#### [Records to use]
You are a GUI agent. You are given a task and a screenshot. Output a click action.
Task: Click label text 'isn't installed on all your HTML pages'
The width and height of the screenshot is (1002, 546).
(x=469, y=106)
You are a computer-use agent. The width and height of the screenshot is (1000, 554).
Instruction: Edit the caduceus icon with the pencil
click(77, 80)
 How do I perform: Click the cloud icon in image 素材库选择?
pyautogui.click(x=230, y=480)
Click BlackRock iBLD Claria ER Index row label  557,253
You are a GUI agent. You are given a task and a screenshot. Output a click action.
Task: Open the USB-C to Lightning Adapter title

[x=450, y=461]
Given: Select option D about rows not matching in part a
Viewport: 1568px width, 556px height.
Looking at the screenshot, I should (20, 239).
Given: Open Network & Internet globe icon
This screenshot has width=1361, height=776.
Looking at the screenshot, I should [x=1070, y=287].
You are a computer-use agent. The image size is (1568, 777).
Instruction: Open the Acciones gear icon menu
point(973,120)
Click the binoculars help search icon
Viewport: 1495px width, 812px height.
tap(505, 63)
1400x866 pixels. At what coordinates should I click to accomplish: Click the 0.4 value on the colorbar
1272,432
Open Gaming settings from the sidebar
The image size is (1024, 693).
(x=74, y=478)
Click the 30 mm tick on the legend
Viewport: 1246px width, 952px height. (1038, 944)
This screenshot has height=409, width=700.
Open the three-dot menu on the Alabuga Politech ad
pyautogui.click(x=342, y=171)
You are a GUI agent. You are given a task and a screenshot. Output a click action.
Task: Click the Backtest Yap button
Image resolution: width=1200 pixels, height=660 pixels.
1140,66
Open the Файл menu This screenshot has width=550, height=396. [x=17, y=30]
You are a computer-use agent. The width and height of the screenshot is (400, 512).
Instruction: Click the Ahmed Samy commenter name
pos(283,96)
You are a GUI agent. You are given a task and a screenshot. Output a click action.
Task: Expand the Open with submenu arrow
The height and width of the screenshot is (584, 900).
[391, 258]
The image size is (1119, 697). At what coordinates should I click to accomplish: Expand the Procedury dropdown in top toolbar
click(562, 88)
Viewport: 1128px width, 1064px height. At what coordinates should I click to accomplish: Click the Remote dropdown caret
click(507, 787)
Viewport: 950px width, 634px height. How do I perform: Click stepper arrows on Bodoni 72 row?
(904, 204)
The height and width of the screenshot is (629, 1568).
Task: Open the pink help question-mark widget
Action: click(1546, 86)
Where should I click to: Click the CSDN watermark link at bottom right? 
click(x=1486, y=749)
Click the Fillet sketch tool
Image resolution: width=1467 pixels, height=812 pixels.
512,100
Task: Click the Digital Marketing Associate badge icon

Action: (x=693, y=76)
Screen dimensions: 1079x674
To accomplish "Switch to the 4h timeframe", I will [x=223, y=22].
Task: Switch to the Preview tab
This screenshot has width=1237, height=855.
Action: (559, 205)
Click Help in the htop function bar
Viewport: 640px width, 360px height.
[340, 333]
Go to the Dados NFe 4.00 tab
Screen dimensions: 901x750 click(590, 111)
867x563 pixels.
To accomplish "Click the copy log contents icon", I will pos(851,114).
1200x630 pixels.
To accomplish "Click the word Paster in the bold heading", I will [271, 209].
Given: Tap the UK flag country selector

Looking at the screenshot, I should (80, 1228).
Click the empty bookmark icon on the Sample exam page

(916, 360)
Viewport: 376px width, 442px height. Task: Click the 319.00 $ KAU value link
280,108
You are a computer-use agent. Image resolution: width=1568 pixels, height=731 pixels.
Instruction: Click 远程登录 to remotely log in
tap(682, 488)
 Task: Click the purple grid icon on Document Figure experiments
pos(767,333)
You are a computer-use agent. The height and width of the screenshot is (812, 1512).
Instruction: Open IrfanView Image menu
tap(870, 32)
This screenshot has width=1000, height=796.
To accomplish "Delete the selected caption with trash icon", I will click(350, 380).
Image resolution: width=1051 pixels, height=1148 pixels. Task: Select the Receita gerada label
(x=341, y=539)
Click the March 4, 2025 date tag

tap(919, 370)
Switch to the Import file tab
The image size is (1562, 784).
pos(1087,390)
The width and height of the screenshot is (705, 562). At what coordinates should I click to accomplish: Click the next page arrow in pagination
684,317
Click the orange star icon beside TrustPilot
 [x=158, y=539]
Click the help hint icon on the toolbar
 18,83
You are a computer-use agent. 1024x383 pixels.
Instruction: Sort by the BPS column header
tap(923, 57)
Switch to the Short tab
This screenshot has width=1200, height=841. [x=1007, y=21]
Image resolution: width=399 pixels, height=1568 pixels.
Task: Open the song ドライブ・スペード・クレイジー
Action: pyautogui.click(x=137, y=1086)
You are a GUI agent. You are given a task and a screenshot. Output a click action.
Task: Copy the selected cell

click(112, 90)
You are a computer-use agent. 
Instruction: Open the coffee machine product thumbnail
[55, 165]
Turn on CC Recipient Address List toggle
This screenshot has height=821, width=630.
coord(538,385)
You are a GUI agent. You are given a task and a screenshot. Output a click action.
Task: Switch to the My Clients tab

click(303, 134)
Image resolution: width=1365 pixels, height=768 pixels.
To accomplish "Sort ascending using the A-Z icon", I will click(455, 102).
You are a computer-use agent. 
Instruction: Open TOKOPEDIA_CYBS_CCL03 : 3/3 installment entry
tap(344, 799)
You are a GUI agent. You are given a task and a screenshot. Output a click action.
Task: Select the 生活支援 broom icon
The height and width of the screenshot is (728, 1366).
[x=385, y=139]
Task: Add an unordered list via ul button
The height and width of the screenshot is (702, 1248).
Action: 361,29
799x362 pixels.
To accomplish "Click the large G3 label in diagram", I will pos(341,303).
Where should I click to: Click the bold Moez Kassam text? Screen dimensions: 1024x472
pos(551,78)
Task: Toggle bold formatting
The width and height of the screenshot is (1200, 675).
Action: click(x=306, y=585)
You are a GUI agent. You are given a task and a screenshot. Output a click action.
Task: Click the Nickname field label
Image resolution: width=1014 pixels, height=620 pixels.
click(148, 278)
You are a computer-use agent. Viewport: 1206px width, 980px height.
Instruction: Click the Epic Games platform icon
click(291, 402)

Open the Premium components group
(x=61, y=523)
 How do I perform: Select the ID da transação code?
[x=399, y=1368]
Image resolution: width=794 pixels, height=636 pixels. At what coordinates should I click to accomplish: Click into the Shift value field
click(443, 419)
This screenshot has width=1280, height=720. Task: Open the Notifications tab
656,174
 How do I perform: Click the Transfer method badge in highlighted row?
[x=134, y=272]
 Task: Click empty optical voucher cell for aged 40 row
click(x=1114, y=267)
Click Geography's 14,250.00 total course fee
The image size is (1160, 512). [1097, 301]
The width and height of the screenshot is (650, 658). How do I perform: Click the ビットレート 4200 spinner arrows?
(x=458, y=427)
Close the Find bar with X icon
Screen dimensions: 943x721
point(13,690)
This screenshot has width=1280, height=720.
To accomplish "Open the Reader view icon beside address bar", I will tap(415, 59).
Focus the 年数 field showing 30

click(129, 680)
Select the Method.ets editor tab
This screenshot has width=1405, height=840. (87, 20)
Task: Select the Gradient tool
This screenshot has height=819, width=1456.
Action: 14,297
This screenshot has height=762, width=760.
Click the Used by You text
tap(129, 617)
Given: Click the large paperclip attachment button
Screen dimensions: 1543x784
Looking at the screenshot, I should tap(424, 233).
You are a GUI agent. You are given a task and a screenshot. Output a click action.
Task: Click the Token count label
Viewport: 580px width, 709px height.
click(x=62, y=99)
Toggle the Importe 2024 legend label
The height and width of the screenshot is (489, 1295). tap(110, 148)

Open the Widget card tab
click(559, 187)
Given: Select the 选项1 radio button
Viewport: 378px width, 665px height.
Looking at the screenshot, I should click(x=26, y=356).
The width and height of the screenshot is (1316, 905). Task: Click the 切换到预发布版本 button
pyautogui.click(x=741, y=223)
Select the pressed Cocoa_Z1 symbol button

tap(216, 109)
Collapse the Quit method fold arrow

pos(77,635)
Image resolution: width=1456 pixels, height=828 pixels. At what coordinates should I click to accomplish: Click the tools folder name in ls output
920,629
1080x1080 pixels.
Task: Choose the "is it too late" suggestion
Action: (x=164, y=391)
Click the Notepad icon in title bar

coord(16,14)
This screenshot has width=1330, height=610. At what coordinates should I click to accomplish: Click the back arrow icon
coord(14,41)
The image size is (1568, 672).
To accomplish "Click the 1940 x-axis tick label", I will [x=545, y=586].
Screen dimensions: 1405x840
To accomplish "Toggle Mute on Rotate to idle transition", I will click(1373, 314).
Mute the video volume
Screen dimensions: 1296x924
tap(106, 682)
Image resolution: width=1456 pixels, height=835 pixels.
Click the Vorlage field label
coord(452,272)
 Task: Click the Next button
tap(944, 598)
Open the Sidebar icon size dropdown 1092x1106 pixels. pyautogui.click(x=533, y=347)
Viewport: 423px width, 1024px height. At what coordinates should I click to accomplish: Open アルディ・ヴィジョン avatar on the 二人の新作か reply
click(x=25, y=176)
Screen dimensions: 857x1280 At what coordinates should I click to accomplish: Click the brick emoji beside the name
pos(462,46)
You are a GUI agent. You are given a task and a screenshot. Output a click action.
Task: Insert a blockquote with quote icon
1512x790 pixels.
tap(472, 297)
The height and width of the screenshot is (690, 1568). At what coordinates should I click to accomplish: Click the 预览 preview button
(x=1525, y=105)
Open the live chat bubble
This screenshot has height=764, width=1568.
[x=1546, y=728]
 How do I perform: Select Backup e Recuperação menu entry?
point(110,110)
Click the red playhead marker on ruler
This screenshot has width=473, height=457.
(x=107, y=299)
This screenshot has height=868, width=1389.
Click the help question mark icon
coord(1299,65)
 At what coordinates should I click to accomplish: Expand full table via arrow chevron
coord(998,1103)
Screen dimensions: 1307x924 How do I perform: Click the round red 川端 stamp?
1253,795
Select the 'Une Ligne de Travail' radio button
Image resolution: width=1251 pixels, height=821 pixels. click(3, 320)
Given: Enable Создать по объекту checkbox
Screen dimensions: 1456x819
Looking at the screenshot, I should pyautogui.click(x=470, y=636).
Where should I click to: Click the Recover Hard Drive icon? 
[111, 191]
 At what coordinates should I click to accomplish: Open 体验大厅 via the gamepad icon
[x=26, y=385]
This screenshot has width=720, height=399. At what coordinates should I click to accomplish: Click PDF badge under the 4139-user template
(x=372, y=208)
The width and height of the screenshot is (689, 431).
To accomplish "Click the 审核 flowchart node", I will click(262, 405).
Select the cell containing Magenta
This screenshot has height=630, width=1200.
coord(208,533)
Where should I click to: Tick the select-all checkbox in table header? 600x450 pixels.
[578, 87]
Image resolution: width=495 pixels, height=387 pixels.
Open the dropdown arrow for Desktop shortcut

#### [Directive]
Copy out, word for word, the part of the material that runs from its very first line through the line containing "(x=469, y=106)", with both of those lines included.

#### [Response to this exercise]
You are a GUI agent. You are given a task and a screenshot. Output a click action.
Task: Click label text 'isn't installed on all your HTML pages'
The width and height of the screenshot is (1002, 546).
(x=469, y=106)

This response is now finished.